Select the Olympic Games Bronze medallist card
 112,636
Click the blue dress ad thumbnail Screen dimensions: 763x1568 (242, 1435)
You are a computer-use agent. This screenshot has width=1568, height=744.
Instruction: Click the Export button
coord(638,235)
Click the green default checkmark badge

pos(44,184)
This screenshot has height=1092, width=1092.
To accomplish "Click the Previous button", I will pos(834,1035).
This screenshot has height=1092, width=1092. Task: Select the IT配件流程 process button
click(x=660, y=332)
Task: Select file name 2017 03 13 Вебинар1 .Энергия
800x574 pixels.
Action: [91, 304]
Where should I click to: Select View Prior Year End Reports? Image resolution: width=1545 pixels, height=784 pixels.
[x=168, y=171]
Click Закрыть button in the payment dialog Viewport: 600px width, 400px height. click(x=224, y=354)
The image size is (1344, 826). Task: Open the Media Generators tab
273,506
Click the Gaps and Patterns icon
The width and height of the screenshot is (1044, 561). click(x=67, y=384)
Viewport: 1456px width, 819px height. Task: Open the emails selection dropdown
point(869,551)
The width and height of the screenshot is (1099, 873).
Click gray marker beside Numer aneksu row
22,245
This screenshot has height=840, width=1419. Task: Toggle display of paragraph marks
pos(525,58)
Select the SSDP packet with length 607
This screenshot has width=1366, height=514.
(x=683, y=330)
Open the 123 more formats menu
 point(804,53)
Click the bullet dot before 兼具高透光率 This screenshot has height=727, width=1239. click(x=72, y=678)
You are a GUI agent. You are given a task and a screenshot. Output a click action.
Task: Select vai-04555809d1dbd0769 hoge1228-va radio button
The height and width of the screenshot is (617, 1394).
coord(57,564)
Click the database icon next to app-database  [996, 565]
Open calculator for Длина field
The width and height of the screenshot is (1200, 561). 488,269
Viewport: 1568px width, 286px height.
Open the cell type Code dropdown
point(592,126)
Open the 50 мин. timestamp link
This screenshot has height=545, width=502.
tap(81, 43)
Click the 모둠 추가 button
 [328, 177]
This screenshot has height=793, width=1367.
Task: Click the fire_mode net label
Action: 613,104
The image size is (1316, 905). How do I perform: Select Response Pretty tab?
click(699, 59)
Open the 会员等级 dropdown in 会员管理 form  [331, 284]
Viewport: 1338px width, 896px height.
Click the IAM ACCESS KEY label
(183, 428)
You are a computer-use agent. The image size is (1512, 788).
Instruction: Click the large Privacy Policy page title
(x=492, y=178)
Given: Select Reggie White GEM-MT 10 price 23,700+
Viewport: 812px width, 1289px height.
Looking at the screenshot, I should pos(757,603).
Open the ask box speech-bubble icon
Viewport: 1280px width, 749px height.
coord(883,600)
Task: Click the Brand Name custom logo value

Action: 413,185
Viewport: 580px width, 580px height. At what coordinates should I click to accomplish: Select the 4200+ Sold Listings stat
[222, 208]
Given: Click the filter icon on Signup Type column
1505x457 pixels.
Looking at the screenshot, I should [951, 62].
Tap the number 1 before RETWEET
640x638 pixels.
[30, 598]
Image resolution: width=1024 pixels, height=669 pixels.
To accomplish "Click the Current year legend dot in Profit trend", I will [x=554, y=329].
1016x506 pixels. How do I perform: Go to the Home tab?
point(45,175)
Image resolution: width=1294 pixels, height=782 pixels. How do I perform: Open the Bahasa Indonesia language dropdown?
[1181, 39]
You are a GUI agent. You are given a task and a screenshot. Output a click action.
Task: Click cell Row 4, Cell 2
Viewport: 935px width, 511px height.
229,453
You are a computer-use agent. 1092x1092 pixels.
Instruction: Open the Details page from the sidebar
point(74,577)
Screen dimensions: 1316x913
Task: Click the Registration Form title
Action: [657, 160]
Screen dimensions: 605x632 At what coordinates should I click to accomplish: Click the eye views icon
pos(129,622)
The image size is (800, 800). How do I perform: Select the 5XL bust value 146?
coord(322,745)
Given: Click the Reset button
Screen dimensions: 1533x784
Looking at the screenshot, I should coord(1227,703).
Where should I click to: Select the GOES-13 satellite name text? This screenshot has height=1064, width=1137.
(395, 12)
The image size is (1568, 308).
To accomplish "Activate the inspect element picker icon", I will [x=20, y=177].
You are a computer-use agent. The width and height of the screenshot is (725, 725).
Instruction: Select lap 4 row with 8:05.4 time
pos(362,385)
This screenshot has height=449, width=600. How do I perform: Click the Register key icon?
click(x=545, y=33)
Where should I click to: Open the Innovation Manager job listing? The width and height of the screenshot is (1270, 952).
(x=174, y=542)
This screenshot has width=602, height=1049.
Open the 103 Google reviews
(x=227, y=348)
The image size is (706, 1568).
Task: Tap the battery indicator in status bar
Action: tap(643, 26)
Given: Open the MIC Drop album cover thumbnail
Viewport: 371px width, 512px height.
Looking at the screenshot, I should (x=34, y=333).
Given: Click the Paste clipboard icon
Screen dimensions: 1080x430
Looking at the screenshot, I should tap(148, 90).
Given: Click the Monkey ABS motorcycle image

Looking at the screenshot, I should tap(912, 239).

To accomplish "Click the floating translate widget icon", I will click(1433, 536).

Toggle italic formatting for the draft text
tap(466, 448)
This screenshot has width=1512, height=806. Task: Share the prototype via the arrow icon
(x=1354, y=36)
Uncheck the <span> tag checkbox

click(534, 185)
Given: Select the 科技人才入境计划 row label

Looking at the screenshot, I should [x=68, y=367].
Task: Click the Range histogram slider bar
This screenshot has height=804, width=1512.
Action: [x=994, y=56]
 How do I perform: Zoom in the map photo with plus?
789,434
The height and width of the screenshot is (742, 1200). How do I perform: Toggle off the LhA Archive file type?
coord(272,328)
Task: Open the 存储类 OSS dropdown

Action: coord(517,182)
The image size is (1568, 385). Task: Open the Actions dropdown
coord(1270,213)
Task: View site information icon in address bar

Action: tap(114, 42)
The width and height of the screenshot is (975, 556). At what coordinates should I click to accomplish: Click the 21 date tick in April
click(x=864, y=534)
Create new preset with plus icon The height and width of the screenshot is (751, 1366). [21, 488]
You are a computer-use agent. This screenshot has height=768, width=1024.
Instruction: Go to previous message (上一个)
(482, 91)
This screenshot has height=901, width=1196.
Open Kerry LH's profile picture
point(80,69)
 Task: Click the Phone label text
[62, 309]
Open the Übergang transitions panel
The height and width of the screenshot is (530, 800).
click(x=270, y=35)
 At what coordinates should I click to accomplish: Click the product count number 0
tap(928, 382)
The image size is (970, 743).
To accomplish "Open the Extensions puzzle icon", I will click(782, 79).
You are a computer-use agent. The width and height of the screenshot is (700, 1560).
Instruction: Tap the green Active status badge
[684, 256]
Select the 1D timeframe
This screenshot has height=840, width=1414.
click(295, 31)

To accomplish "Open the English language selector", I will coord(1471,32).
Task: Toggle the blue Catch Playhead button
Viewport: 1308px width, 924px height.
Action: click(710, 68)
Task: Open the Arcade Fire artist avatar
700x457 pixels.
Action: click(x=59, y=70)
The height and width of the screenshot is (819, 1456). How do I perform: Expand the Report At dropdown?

········

GOAL: Format the data from the line containing "This screenshot has height=901, width=1196." through the end as a Markdown table with columns headed Row and Line. Number each row and leave out blank lines.

RESULT BELOW:
| Row | Line |
|---|---|
| 1 | This screenshot has height=901, width=1196. |
| 2 | Open Kerry LH's profile picture |
| 3 | point(80,69) |
| 4 |  Task: Click the Phone label text |
| 5 | [62, 309] |
| 6 | Open the Übergang transitions panel |
| 7 | The height and width of the screenshot is (530, 800). |
| 8 | click(x=270, y=35) |
| 9 |  At what coordinates should I click to accomplish: Click the product count number 0 |
| 10 | tap(928, 382) |
| 11 | The image size is (970, 743). |
| 12 | To accomplish "Open the Extensions puzzle icon", I will click(782, 79). |
| 13 | You are a computer-use agent. The width and height of the screenshot is (700, 1560). |
| 14 | Instruction: Tap the green Active status badge |
| 15 | [684, 256] |
| 16 | Select the 1D timeframe |
| 17 | This screenshot has height=840, width=1414. |
| 18 | click(295, 31) |
| 19 | To accomplish "Open the English language selector", I will coord(1471,32). |
| 20 | Task: Toggle the blue Catch Playhead button |
| 21 | Viewport: 1308px width, 924px height. |
| 22 | Action: click(710, 68) |
| 23 | Task: Open the Arcade Fire artist avatar |
| 24 | 700x457 pixels. |
| 25 | Action: click(x=59, y=70) |
| 26 | The height and width of the screenshot is (819, 1456). How do I perform: Expand the Report At dropdown? |